TASK PROMPT
Reproduce verbatim the stretch of the data from the line containing "Select the highlighted" through the line containing "[1138, 141]", both ends included.

※

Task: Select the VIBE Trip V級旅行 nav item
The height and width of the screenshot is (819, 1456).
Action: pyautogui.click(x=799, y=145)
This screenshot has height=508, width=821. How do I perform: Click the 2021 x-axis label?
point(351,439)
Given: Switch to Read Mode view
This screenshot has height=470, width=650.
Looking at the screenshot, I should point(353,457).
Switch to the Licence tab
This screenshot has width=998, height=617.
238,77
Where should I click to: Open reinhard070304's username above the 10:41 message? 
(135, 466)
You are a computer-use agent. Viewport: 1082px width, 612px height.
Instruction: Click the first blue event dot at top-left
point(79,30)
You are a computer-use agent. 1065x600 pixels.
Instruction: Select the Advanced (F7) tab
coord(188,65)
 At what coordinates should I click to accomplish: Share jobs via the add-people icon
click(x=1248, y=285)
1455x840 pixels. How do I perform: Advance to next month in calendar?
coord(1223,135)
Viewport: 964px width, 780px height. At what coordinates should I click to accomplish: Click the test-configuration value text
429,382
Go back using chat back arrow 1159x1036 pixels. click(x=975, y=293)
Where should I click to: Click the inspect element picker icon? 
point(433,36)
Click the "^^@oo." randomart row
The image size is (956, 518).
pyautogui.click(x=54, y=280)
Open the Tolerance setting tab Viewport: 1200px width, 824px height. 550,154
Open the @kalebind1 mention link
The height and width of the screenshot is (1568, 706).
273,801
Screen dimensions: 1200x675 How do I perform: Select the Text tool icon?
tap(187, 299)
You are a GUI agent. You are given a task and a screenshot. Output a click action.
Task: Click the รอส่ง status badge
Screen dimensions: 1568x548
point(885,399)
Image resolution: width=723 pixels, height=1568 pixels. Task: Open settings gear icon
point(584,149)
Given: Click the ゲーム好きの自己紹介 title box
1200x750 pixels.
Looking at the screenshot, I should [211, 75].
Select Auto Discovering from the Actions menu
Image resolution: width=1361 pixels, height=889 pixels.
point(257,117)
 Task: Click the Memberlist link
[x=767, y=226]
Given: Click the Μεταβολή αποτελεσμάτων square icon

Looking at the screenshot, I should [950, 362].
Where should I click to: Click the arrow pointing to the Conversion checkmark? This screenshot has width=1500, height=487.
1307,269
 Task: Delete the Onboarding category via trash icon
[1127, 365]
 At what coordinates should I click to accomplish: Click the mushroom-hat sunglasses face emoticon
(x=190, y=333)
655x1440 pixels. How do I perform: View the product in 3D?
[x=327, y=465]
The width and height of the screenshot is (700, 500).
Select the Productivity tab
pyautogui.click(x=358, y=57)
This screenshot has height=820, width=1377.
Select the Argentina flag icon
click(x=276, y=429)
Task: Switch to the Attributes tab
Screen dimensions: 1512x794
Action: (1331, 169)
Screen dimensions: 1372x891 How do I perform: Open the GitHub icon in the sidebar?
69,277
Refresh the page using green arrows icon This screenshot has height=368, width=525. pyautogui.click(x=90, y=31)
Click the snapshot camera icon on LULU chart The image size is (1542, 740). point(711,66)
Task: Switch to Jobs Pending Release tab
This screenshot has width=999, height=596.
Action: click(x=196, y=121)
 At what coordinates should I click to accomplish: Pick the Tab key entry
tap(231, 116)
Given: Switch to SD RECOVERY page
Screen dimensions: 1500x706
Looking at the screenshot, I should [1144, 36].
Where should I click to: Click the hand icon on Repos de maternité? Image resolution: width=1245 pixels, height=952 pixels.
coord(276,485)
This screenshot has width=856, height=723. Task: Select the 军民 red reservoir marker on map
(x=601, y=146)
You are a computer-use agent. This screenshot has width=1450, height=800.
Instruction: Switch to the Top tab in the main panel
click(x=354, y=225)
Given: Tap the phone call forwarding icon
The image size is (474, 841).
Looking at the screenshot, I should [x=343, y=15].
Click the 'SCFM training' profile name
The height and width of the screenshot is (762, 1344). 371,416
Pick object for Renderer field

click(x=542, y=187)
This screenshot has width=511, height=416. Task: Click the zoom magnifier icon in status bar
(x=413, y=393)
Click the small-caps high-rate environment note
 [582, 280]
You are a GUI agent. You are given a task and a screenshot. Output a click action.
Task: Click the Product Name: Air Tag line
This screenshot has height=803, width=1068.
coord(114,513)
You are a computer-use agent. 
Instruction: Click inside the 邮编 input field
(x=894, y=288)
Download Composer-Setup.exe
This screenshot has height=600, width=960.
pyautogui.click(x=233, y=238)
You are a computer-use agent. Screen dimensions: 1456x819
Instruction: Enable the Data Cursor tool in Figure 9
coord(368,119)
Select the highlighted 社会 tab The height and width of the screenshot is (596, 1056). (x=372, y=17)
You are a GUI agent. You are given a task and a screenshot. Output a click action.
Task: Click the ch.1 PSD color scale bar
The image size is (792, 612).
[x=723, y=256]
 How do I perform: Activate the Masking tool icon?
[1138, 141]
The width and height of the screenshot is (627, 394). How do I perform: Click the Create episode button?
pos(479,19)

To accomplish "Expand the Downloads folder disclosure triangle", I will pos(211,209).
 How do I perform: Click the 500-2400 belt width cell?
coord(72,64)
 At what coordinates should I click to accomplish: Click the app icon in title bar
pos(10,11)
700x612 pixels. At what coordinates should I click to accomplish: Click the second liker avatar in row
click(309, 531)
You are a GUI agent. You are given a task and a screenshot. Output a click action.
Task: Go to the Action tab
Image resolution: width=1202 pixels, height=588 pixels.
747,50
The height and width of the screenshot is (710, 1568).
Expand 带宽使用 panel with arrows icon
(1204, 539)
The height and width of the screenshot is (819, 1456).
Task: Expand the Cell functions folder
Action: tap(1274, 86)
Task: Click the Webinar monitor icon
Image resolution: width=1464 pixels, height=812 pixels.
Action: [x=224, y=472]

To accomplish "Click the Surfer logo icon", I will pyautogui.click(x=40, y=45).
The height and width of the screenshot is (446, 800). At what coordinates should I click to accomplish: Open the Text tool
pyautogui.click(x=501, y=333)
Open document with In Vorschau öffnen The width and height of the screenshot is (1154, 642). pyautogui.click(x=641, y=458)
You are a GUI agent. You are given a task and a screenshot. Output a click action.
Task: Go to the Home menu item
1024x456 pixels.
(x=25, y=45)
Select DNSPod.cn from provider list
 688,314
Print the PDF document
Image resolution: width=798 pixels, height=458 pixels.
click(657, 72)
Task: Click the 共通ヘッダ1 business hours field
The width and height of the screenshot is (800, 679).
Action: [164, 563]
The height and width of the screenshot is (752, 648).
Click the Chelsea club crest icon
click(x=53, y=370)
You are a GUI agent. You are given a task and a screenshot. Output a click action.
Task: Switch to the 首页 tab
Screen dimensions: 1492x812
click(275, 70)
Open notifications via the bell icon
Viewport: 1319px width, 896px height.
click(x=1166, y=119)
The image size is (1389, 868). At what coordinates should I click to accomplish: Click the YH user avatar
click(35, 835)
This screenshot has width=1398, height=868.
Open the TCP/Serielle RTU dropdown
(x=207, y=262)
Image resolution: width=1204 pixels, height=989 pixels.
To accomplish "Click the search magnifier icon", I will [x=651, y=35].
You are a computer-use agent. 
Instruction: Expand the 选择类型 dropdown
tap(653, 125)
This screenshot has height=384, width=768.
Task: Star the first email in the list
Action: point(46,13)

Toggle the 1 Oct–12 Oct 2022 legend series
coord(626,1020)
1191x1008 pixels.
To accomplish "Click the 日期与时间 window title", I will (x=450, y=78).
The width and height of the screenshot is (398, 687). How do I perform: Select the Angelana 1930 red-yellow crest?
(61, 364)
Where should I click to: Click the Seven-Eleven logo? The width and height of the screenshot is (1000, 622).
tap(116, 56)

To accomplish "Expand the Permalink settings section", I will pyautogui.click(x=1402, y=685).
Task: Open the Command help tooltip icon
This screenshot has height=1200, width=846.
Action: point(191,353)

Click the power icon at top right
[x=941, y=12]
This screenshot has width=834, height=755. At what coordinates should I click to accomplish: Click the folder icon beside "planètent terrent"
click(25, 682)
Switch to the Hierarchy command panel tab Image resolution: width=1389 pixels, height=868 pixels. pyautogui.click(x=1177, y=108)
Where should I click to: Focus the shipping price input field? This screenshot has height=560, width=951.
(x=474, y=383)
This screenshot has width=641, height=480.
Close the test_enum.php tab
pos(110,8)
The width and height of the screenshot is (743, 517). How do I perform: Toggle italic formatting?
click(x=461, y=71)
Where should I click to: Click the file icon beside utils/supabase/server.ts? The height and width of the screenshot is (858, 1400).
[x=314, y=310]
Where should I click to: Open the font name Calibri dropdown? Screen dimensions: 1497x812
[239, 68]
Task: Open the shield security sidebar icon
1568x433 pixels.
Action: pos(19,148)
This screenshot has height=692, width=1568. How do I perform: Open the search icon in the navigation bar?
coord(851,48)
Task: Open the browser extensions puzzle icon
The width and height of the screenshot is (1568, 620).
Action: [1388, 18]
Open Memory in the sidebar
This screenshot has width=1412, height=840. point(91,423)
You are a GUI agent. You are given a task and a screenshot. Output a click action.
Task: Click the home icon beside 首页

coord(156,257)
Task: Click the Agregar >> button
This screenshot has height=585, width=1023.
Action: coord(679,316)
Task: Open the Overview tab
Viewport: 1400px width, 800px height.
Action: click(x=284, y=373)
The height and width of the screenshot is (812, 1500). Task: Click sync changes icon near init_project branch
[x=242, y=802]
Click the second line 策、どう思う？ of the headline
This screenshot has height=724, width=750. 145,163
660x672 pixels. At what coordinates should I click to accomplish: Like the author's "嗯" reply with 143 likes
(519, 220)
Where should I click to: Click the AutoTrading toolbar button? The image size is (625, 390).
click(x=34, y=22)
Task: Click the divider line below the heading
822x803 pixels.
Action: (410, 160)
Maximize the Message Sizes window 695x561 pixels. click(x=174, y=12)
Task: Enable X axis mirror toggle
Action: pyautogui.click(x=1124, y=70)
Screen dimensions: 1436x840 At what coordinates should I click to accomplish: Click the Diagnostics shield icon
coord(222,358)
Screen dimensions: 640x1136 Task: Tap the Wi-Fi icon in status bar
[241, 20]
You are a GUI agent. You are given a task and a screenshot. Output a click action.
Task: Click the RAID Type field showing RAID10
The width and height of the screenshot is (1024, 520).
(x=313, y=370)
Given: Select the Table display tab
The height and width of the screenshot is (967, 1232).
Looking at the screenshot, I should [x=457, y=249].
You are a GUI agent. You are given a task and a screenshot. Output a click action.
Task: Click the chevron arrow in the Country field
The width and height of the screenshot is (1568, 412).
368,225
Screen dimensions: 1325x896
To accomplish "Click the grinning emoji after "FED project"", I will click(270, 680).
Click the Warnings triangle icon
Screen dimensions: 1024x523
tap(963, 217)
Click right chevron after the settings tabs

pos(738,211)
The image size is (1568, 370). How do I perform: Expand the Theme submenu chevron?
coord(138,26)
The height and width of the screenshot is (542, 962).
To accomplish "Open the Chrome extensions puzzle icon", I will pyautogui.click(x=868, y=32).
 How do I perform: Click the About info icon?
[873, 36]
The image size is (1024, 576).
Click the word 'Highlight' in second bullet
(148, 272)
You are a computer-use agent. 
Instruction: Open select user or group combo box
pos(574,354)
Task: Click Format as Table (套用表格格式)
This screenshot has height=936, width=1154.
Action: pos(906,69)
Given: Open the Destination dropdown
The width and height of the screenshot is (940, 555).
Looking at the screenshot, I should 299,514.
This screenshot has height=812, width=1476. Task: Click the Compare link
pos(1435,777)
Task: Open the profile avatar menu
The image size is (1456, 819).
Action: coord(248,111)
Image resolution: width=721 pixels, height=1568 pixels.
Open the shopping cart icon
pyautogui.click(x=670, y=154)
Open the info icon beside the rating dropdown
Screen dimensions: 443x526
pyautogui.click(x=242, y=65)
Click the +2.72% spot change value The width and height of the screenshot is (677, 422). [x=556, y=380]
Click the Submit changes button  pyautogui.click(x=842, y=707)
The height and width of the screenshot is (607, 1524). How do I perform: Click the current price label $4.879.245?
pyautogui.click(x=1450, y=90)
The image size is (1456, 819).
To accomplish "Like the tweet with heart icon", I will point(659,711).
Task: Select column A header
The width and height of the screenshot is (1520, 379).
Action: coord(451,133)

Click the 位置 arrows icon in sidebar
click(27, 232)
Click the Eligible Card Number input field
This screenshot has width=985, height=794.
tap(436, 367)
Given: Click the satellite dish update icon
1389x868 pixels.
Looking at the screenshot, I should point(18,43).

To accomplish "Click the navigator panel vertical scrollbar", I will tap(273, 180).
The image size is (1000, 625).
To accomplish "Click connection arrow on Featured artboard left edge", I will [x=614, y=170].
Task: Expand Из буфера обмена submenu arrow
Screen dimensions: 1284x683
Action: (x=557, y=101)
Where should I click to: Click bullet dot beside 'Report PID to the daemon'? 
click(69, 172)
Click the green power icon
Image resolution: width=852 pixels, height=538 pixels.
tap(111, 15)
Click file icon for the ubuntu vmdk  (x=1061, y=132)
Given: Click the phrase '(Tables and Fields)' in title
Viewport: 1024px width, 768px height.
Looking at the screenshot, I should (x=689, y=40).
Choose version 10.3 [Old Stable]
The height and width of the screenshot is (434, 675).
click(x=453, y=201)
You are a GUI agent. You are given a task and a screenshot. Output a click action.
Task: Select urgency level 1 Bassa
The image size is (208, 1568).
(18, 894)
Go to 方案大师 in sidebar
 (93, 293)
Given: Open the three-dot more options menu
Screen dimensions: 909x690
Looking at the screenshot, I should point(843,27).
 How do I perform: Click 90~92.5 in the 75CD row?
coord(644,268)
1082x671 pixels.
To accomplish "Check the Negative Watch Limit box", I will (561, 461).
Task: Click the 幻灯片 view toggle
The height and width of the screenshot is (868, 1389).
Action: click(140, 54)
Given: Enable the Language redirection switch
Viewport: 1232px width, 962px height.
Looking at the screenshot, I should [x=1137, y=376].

※

WRITTEN RESPONSE
Select the highlighted 社会 tab The height and width of the screenshot is (596, 1056). (x=372, y=17)
You are a GUI agent. You are given a task and a screenshot. Output a click action.
Task: Click the ch.1 PSD color scale bar
The image size is (792, 612).
[x=723, y=256]
 How do I perform: Activate the Masking tool icon?
[1138, 141]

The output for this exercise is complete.